> _Exercise objective_
From the line containing "Open the Index Of Industrial Production link" down to the final line of the entries below, restate each line word for word and add nothing.
══════════
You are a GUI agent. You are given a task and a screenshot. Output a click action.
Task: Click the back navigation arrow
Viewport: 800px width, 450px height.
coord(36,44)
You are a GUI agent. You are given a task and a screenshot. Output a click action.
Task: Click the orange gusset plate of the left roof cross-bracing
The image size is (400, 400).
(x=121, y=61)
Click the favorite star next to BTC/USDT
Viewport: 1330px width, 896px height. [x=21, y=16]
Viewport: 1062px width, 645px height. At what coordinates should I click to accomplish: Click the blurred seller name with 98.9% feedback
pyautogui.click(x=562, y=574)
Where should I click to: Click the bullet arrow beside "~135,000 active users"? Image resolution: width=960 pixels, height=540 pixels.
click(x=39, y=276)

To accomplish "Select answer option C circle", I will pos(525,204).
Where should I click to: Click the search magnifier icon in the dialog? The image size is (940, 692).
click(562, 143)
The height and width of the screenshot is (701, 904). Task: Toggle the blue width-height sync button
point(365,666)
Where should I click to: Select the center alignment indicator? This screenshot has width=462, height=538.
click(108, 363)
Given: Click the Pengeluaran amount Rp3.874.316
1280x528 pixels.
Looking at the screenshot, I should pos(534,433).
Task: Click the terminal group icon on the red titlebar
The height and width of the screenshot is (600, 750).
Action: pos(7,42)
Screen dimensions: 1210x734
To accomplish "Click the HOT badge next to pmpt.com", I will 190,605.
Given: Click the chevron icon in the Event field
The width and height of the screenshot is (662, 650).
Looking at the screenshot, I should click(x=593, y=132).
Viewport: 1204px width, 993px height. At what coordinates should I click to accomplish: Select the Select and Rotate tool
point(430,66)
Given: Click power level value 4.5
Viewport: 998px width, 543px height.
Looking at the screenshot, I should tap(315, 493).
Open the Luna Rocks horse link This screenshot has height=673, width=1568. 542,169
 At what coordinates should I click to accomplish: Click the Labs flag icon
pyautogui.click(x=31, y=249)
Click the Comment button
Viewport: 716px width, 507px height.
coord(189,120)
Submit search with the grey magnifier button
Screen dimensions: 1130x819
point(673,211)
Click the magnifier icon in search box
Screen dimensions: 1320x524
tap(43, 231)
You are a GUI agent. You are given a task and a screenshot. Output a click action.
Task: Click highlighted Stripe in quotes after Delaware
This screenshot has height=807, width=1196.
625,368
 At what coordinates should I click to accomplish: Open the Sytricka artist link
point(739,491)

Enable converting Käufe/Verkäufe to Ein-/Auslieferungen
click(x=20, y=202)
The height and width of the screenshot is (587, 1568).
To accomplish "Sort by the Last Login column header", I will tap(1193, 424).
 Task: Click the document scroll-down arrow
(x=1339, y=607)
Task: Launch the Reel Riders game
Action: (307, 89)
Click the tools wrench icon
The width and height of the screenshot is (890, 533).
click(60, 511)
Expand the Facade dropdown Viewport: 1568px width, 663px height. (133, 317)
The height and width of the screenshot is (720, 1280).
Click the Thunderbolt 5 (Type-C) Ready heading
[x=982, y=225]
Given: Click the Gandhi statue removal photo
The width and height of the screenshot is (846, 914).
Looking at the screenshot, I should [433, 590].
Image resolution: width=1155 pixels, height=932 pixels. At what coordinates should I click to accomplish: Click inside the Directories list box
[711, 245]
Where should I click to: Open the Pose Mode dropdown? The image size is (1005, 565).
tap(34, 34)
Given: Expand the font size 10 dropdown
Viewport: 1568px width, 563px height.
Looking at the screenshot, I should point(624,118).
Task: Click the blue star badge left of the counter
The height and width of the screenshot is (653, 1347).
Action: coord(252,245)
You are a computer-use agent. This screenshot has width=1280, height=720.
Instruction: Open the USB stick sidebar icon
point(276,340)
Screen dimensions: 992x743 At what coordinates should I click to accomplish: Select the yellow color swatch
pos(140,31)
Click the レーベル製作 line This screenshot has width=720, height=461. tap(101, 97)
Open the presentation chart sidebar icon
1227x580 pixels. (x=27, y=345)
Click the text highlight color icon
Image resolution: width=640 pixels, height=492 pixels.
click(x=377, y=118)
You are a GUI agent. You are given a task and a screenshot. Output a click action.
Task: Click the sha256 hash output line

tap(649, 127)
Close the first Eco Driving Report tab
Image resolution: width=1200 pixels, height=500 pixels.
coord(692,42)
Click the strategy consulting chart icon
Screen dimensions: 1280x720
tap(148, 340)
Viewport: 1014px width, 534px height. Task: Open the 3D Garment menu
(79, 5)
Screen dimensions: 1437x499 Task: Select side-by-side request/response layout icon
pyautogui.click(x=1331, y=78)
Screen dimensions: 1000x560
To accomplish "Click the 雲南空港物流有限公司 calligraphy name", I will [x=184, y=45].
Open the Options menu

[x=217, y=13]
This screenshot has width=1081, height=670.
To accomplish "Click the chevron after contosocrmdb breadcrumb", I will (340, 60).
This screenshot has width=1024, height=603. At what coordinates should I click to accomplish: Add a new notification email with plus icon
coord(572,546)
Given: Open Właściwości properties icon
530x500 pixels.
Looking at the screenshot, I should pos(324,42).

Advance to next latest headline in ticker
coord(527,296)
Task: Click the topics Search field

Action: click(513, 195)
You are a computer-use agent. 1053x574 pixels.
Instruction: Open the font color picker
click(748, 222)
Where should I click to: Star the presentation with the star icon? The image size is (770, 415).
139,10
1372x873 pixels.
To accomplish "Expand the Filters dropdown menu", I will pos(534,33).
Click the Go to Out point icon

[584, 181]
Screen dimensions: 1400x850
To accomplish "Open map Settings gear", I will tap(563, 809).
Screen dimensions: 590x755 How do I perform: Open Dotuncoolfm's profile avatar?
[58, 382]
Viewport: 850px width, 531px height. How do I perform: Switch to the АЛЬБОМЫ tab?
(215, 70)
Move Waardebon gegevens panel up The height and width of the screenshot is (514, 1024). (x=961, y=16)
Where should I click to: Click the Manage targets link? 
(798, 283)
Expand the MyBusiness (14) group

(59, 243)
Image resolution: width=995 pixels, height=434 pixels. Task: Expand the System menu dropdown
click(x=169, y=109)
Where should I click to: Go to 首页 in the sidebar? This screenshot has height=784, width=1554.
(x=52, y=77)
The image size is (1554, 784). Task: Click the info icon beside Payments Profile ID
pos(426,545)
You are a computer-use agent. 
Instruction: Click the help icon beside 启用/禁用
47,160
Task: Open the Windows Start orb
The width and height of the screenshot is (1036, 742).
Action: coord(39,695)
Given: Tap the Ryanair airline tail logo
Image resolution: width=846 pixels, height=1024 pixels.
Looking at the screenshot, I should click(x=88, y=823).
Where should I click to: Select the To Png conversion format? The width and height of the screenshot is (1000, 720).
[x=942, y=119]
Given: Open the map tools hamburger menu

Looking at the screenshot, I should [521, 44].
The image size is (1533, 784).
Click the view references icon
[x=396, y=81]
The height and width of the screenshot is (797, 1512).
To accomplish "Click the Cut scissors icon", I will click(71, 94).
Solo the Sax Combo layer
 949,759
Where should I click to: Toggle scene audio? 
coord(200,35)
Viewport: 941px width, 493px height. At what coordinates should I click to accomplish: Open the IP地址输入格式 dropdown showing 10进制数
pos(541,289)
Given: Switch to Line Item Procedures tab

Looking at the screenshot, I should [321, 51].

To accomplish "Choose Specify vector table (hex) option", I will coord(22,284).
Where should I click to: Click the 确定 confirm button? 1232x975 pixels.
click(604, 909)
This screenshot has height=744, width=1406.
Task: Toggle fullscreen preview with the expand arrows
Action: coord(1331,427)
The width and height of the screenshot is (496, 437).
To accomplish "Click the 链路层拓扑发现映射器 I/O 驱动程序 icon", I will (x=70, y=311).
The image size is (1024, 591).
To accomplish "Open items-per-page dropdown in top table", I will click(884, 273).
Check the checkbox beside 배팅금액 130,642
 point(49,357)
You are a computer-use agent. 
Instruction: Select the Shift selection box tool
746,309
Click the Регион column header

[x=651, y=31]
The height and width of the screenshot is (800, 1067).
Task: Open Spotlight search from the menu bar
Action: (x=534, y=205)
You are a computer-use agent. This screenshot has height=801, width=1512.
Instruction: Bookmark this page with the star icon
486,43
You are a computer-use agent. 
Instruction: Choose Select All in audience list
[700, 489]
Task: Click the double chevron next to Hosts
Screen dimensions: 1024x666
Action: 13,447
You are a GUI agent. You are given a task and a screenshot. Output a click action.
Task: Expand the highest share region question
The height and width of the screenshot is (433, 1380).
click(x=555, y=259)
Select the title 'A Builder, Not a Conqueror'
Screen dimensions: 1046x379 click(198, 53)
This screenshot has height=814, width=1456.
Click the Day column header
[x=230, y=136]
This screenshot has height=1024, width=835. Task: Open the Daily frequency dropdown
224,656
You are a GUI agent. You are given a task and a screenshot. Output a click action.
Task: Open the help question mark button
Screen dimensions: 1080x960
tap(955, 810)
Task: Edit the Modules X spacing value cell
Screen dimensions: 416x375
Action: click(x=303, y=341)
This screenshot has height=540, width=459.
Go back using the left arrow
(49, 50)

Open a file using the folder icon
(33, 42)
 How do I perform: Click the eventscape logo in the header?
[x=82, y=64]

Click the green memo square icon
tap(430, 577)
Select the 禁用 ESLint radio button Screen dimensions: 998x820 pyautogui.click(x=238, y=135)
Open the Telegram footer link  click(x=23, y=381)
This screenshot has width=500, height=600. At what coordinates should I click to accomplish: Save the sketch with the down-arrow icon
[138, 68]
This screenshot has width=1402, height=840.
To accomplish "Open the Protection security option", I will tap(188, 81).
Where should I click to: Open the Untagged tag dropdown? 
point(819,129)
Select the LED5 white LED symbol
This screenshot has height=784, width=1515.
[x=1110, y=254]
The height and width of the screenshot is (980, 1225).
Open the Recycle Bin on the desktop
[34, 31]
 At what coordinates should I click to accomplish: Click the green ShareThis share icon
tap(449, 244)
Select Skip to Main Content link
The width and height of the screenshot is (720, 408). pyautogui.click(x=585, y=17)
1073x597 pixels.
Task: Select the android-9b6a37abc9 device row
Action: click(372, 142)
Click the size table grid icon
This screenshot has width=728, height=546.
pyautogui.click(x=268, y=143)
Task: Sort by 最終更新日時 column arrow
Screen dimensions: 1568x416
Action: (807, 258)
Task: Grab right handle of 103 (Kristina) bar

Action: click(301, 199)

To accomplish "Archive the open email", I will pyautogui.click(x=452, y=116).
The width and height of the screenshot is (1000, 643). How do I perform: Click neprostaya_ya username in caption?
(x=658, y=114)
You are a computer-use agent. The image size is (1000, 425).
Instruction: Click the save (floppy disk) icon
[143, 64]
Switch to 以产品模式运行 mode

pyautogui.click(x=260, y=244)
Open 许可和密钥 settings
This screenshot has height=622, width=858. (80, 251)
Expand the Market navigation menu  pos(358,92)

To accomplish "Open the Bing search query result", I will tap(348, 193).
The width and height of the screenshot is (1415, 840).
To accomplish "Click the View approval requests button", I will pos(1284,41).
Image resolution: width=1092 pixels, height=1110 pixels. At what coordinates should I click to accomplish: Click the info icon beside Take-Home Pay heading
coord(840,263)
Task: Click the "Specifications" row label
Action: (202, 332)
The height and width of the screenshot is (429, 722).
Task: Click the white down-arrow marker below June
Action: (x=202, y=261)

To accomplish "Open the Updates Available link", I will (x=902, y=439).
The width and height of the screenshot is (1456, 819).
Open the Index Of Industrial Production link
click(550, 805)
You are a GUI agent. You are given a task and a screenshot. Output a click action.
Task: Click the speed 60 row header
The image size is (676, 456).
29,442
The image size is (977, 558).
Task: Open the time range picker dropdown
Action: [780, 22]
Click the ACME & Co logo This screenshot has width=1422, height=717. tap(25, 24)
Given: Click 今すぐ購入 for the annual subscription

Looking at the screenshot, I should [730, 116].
══════════
> _Your solution_
Open the Index Of Industrial Production link
click(550, 805)
You are a GUI agent. You are given a task and a screenshot. Output a click action.
Task: Click the speed 60 row header
The image size is (676, 456).
29,442
The image size is (977, 558).
Task: Open the time range picker dropdown
Action: [780, 22]
Click the ACME & Co logo This screenshot has width=1422, height=717. tap(25, 24)
Given: Click 今すぐ購入 for the annual subscription

Looking at the screenshot, I should [730, 116].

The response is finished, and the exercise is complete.